After two years of pressure from Dogwood Alliance and our partners, KFC and its parent company, Yum! Brands, released a new sustainable packaging policy in late October. (Click on Sustainable Sourcing and Waste Recovery Policy and it will pop up)
“We’ve been studying the implications of the policy and talking with the company’s biggest suppliers to ensure that this new policy will drive real change on the ground for our forests,” said Dogwood’s Campaign Director Scot Quaranda. “After much analysis, we are now confident that it will increase the overall use of recycled paper, eliminate controversial sourcing from endangered forests like the Green Swamp in southeastern North Carolina, and give preference to FSC-certified fiber, which will limit the most destructive practices in the woods. It all adds up to a big win for Southern forests!”
Specifically, Yum!’s new policy states that it will not source fiber from:
- Wood harvested in a manner that violates human rights and local or international laws
- Wood harvested in locations that have been identified to have high conservation values
- Wood harvested from forests that have been converted to plantations for non-forest use.
In addition, the company will give preference to suppliers who source wood fiber certified by a third-party (such as FSC) that meets the most rigorous forest management standards.

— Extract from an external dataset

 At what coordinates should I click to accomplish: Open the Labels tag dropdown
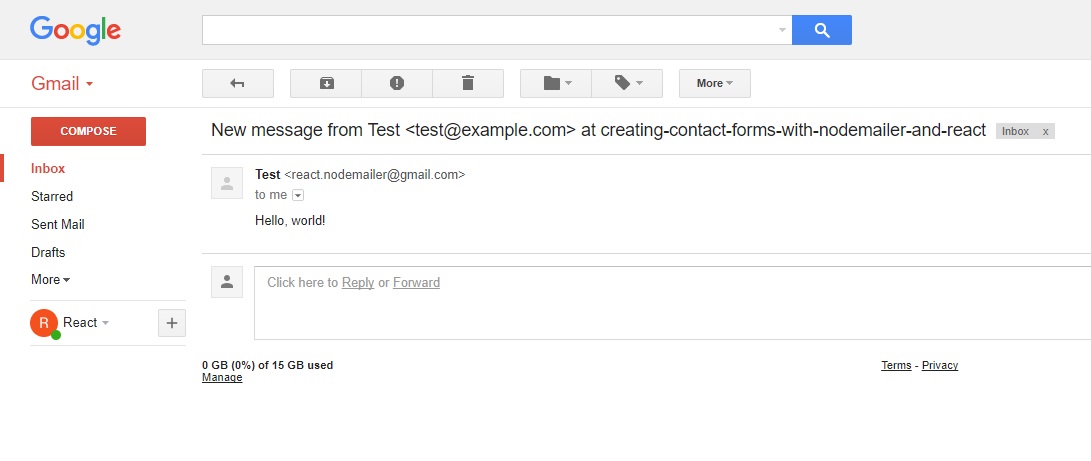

But Dogwood isn’t letting up on the pressure just yet. Although Southern forests will be better protected, KFC also sources paper from other companies that are devastating forests in Indonesia and other parts of Asia. “Unfortunately, KFC’s new policy does not include language on deforestation, and global deforestation is the main reason our allies at Greenpeace are standing with the people of Indonesia and calling on the company to stop buying from Asia Pulp and Paper, who is notorious for this practice,” Quaranda explains. “While we applaud KFC’s new policy here in the US, we will continue to support the Greenpeace campaign until KFC’s policy is global. We’re hopeful that our new relationship with the company can help to ultimately green KFC’s packaging worldwide.”